*** Begin section ***

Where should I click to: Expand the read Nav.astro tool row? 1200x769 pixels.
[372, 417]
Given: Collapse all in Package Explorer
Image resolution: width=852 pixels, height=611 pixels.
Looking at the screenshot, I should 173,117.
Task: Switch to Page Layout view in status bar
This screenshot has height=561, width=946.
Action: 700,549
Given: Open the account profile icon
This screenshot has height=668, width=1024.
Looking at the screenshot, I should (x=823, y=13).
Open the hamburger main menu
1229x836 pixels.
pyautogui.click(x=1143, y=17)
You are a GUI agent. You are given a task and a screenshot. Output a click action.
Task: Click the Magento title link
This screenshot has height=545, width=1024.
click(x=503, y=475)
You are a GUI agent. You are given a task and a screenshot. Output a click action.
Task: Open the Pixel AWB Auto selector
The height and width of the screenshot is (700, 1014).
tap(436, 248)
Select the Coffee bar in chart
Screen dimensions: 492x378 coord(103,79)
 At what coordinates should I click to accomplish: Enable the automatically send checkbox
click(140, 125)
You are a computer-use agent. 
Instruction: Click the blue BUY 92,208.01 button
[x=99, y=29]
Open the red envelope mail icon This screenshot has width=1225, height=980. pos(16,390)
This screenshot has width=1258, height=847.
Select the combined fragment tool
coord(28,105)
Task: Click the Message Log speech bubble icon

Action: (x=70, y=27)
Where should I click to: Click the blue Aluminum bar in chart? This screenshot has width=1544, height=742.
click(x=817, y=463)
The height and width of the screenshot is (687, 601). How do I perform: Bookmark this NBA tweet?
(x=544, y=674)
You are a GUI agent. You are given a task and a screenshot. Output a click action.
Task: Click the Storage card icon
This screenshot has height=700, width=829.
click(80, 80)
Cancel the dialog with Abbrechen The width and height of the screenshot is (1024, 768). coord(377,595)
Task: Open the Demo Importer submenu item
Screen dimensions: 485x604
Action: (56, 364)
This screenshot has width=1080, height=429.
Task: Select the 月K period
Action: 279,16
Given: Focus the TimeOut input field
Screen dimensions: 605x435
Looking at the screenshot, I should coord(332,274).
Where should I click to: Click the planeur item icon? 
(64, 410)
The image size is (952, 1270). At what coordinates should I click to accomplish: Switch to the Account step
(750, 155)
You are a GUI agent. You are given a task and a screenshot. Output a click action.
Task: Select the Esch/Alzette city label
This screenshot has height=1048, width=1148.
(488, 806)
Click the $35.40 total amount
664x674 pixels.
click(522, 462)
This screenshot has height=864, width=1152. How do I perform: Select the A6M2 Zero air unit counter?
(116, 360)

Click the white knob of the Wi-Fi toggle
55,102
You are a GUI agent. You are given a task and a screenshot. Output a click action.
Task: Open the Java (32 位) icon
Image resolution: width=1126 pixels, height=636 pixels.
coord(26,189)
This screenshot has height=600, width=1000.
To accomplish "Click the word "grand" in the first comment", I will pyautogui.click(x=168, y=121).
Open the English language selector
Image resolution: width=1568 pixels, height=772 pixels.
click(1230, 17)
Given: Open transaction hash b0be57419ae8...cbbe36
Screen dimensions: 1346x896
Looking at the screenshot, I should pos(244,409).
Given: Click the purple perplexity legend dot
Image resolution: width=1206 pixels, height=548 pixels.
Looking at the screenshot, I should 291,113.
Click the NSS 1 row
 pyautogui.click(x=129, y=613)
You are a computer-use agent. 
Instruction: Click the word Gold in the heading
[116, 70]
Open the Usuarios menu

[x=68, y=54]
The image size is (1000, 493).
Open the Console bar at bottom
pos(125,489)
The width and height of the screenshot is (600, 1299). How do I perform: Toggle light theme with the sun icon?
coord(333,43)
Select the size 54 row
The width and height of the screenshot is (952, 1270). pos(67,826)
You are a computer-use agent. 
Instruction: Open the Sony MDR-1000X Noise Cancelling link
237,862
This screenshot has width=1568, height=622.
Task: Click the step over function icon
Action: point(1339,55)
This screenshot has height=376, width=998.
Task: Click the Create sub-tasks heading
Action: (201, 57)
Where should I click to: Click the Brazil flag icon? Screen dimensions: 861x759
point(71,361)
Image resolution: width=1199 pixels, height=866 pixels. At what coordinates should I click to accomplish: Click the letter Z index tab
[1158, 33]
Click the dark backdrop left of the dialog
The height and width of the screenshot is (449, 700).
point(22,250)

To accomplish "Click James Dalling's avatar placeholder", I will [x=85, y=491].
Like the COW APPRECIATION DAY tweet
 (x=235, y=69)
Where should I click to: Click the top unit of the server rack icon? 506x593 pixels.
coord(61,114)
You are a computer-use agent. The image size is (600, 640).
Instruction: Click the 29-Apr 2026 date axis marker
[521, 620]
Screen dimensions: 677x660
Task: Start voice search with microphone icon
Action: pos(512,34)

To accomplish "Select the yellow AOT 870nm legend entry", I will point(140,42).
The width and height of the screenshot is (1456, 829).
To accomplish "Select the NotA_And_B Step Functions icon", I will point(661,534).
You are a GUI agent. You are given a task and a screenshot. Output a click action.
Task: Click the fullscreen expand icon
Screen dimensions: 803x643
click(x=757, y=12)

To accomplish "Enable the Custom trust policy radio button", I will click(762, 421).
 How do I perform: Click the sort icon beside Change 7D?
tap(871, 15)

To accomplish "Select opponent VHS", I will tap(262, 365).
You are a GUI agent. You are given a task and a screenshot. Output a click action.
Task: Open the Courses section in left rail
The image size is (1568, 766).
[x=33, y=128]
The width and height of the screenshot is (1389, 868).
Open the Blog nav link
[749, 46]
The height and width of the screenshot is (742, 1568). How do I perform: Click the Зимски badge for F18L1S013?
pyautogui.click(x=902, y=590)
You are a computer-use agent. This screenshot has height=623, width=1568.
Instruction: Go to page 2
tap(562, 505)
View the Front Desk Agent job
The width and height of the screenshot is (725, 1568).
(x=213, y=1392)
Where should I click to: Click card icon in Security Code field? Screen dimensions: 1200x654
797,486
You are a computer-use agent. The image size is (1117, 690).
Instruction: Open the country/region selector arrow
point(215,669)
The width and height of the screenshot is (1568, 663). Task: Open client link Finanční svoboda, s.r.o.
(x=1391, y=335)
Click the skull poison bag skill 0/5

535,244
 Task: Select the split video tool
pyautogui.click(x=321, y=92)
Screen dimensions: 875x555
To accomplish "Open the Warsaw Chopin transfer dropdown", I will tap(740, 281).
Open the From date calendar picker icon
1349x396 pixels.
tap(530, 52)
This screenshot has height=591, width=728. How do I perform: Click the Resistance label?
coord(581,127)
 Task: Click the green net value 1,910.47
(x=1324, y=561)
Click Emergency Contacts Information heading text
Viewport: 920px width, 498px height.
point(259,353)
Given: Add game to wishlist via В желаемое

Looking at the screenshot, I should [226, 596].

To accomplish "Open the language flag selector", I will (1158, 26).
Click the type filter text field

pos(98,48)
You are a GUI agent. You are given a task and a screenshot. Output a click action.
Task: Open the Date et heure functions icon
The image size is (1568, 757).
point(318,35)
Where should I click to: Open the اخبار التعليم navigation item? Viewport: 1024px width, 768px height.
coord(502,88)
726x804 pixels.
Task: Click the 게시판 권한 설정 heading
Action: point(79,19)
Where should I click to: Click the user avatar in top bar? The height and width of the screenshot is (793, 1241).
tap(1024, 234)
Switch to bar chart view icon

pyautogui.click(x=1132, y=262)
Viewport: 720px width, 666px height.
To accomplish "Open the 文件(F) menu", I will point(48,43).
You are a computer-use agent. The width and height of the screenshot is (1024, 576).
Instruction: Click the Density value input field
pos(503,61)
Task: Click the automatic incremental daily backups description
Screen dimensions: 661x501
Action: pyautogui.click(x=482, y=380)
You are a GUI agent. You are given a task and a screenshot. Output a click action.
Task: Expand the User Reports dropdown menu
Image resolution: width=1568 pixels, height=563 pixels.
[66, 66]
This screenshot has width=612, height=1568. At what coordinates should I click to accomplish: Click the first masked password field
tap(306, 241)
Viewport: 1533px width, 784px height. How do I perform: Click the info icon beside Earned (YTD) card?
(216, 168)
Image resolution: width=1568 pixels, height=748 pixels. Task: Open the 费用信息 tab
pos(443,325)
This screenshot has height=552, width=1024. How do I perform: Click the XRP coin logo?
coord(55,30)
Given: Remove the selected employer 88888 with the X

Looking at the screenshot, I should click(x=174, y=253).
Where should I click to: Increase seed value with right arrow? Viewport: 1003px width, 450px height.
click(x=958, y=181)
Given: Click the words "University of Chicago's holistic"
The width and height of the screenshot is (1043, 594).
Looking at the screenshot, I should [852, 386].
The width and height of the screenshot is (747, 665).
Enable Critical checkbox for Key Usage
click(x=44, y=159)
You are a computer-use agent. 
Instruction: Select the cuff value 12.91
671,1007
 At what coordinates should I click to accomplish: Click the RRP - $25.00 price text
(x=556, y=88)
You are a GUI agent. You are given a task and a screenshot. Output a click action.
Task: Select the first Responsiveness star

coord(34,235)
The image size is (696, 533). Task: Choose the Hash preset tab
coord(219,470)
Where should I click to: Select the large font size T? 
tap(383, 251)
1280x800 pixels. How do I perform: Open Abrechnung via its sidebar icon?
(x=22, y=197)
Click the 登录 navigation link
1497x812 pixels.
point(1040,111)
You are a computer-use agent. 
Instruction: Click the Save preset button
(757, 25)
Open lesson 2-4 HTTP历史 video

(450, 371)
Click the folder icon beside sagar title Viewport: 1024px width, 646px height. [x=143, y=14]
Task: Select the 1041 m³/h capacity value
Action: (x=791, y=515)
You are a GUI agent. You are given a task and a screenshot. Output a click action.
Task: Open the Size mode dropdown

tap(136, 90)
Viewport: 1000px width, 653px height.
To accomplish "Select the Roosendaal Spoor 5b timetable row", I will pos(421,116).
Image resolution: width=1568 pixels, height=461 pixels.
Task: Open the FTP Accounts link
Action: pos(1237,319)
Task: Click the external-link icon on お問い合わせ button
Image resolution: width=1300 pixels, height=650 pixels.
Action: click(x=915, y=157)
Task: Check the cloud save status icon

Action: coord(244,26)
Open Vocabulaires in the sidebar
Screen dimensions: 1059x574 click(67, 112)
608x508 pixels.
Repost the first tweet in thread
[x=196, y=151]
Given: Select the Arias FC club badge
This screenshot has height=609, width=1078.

*** End section ***

▶ **EXERCISE BRIEF**
Pull every line with the string "dialog" out of the material.

▶ **ANSWER AREA**
Cancel the dialog with Abbrechen The width and height of the screenshot is (1024, 768). coord(377,595)
Click the dark backdrop left of the dialog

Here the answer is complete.